One, as RZS mentioned, is the position of the Earth in its elliptical orbit,
which results in different speeds of rotation around the sun.  When the
Earth is closer to the sun, and thus moving faster in its orbit, the sun has
"more catching up to do" each day.

The other factor is, in fact, the tilt of the Earth, which results in all of
the sun's motion being along the "east-west axis" (the "celestial equator")
at the equinoxes, but less of it being along that axis at other times.
Thus, it takes longer at the solstices than at the equinoxes for the sun to
"catch up" with the change in the Earth's position in its orbit that
happened over the past day.

I second R' Micha's recommendation of http://www.analemma.com, which
explains this much better than I can.

To bring this back to Avodah territory, in Iggeros Moshe OC 24, where R'
Moshe Feinstein is explaining how he made the luach of his yeshiva, he
writes that there are times of year when the morning is longer, and there
are times of year when the afternoon is longer.  I have seen this explained
(in R' Blumenkrantz's Pesach book, IIRC) as meaning that R' Moshe held that
the mean solar noon should be considered chatzos all year round, and all
morning zemanim should be calculated using the time from sunrise until then,
and all afternoon zemanim should be calculated using the time from then
until sunset, even though there are times when the "morning" could be 20
minutes longer than the "afternoon," and vice versa.

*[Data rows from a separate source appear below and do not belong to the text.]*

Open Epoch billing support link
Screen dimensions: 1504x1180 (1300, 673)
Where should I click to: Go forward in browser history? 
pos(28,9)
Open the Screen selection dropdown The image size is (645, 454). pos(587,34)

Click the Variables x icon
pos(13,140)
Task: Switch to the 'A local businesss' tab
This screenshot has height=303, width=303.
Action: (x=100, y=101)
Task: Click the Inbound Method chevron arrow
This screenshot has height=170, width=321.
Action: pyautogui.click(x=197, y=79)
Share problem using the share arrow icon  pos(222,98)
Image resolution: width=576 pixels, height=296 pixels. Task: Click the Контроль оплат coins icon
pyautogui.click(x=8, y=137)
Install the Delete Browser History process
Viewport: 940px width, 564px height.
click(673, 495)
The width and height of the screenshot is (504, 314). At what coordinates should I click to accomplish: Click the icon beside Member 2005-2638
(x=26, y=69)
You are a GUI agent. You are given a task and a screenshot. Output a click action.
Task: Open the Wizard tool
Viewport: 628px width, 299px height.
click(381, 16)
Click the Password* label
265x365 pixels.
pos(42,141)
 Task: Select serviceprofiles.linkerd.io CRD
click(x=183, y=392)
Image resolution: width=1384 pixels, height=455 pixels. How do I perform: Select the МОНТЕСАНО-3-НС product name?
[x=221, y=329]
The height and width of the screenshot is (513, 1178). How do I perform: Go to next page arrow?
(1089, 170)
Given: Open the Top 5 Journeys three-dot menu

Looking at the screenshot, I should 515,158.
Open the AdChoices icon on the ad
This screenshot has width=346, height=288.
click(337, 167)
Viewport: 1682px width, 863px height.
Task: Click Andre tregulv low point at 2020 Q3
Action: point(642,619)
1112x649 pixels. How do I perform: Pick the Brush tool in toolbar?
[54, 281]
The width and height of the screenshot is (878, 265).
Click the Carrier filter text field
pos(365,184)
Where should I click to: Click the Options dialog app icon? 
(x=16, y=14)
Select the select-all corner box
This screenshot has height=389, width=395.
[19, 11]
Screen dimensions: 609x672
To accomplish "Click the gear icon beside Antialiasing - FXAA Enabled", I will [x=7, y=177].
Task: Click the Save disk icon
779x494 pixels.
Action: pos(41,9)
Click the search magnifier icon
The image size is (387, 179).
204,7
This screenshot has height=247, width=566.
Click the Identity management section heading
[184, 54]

I have a difficult time understanding this.  First of all, R' Moshe writes
that chatzos is "ke-she-ba hashemesh be-emtza` ha-darom shaveh la-`olam."
The time when the sun is directly to the south (here in the Northern
Temperate Zone) is the actual solar noon, not the mean solar noon.
Furthermore, I believe that the everyday use of the mean solar noon is a
relatively recent phenomenon (a few hundred years old).  It predates the
adoption of standard time zones, of course, but it postdates the adoption of
the clock that has 24 equal hours.  For a time, people were using these
clocks, but resetting them to 12:00 every day at the actual solar noon.
Zeminim be-Halakhah, by R' Chaim Benish, has some pictures of charts from
early-20th-century Jerusalem that list zemanim in 3 forms (besides the
"sha`on Eretz Yisra'el," which was reset every day at sunset, a different
matter altogether): actual solar time, mean solar time, and standard time).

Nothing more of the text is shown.